RoboMME / doc /env_format.md
HongzeFu's picture
HF Space: code-only (no binary assets)
06c11b0

Environment Input/Output

On RoboMME, a key difference from traditional Gym-like envs is that every observation value is a list rather than a single item. This is because some RoboMME tasks use conditioning video input, and for discrete action types (e.g. waypoint or multi_choice) we also return intermediate observations for potential use with video-based policy models.

Env Input Format

We support four ACTION_SPACE types:

  • joint_angle: 7 joint angles + gripper open/close
  • ee_pose: 3 position (xyz) + 3 rotation (rpy) + gripper open/close
  • waypoint: Same format as ee_pose, but executed in discrete keyframe steps
  • multi_choice: Command dict, e.g. {"choice": "A", "point": [y, x]}; the total choices can be found in info["available_multi_choices"], where the point is the pixel location on the front image. this action is designed for Video-QA research.

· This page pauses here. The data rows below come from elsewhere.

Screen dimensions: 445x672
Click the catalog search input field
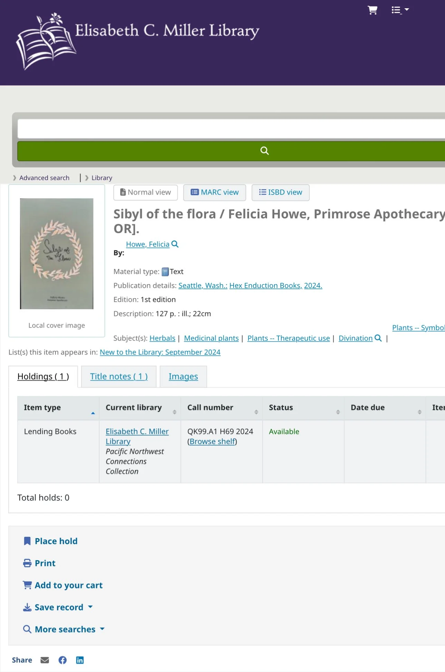[231, 129]
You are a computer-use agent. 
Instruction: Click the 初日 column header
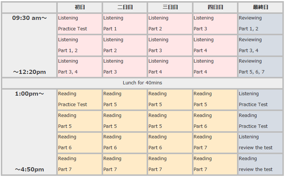pos(80,7)
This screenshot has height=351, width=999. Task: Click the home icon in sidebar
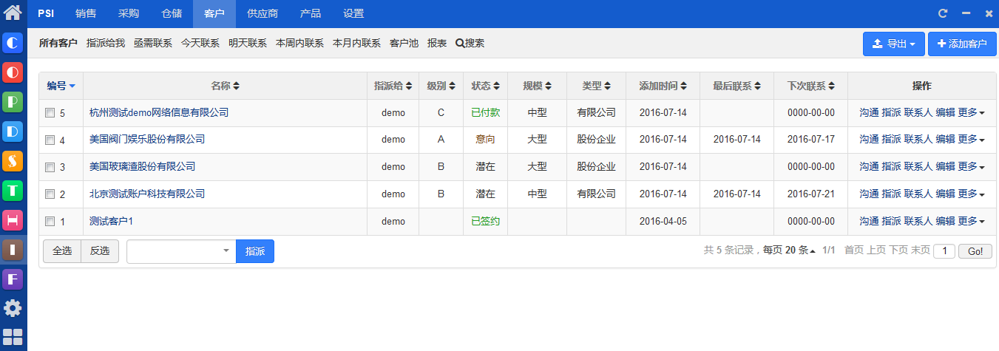[x=13, y=13]
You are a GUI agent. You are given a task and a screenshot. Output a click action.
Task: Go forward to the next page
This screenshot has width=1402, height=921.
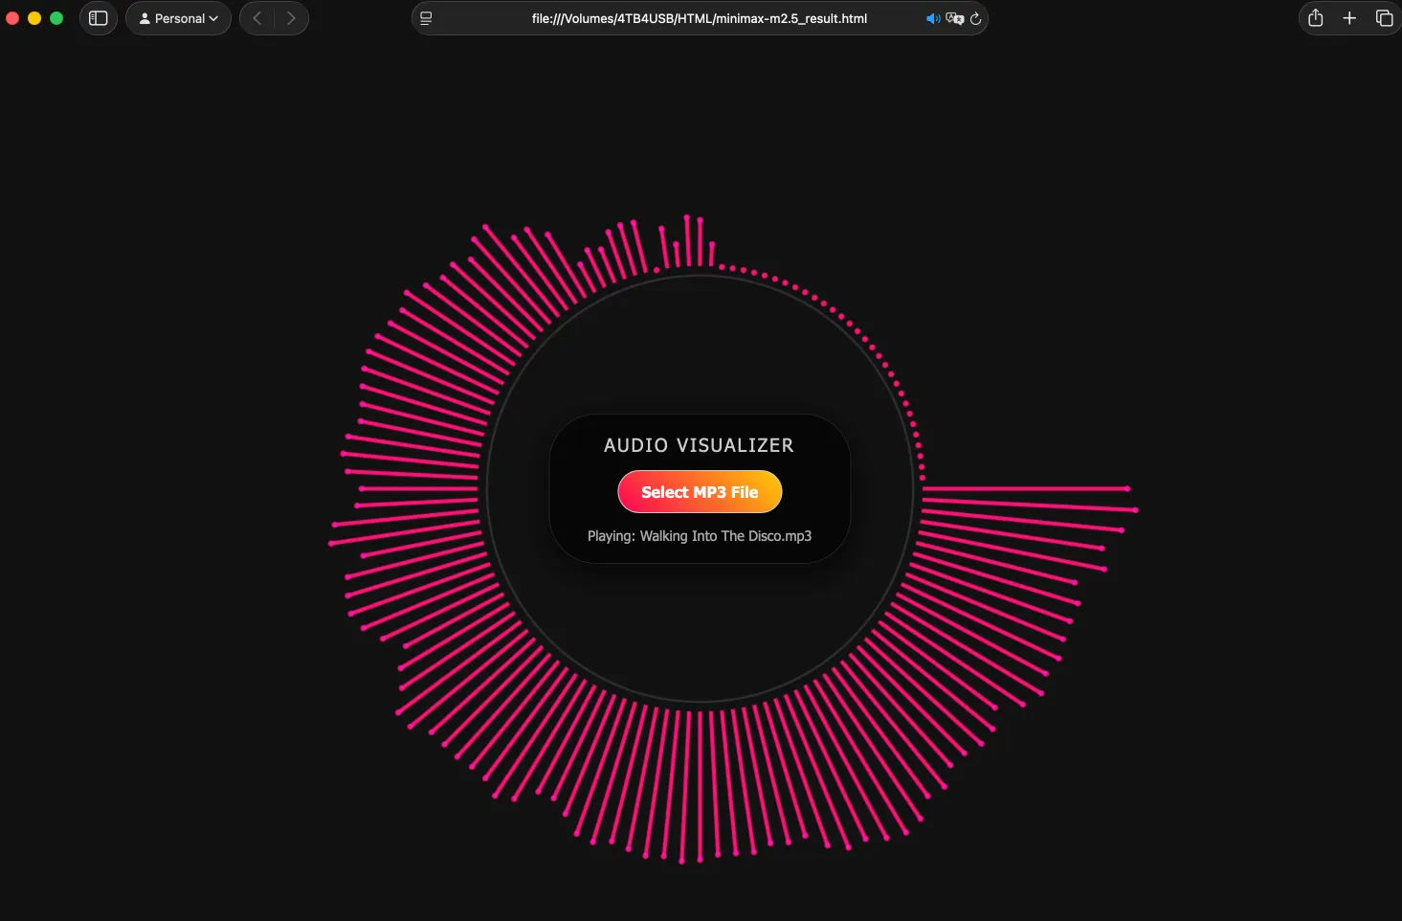click(291, 18)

Note: Gripper closed is -1, gripper open is 1.

Env Output Format

When calling the step function:

obs, reward, terminated, truncated, info = env.step(action)
Return Description Typical type
obs Observation dict dict[str, list]
info Info dict dict[str, Any]
reward Reward value (not used) scalar tensor
terminated Termination flag scalar boolean tensor
truncated Truncation flag scalar boolean tensor

obs dict

Key Meaning Typical content
maniskill_obs The original raw env observation from ManiSkill Raw observation dict
front_rgb_list Front camera RGB List Image frames, e.g. (H, W, 3)
wrist_rgb_list Wrist camera RGB List Image frames, e.g. (H, W, 3)
front_depth_list Front camera depth List Depth map, e.g. (H, W, 1)
wrist_depth_list Wrist camera depth List Depth map, e.g. (H, W, 1)
eef_state_list End-effector state List [x, y, z, roll, pitch, yaw]
joint_state_list Robot joint state List Joint vector, often 7-D
gripper_state_list Robot gripper state List 2-D
front_camera_extrinsic_list Front camera extrinsic List Camera extrinsic matrix
wrist_camera_extrinsic_list Wrist camera extrinsic List Camera extrinsic matrix

To use only the current (latest) observation, use obs[key][-1].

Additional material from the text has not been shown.